Networks in Ecuador

Educational and Labour Networks

Data

The dataset used can be downloaded at: https://drive.google.com/drive/folders/1V55ahzgc2SWl3GkebYUg814jbh7UQ-7p?usp=sharing. The "data" folder contains two files:

data_ecuador_annual.zip: the raw and unmerged panel data.
ecuador_data.rds: the merged panel data, with an added year column.

Some information on the panel that we have:

It contains a total of 13 time steps, from 2007 until 2019. Some variables are only available for about the last 5 timesteps.
It follows about 70,000 individuals. However, for the variables used in our first model, we could only find about 400 complete series.
The median age is 26, and the median level of education is educación básica (middle school).

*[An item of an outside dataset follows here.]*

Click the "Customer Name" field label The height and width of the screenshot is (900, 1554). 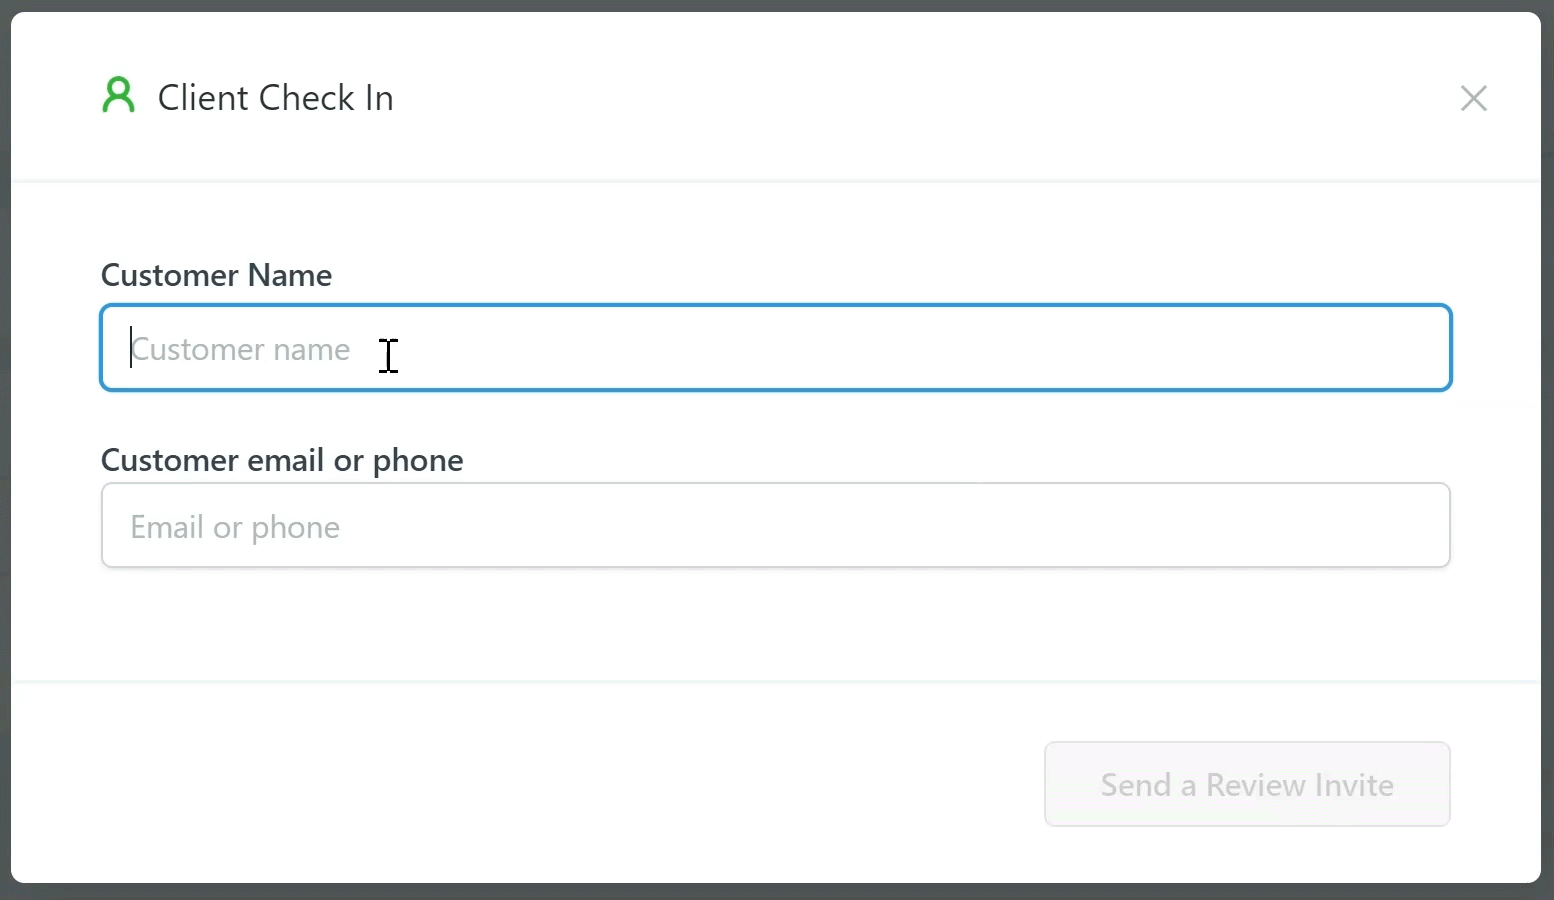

We have identified the variables below as most important to our discussion:

Define cluster convention

Clusters

person† (level 1)
household_id† (level 2)
home_id† (level 3)
conglomerado† (level 4)
city† (level 5)

Socioeconomic

income_labour
hours_worked
sex‡
age‡
level_of_education
job_type
job_category
income_self_employed
has_received_human_dev_bond‡
amount_human_dev_bond
income_pc‡
has_received_handicap_bond
amount_handicap_bond
enrolled_classes
years_of_schooling

Psychosocial (preferences, subjective experience)

job_feeling
security_neighb
sad_due_to_LowIncome
sad_due_manyworkhours
poverty‡ (self-perception of being poor or not)
extr_poverty (self-perception of being extremely poor)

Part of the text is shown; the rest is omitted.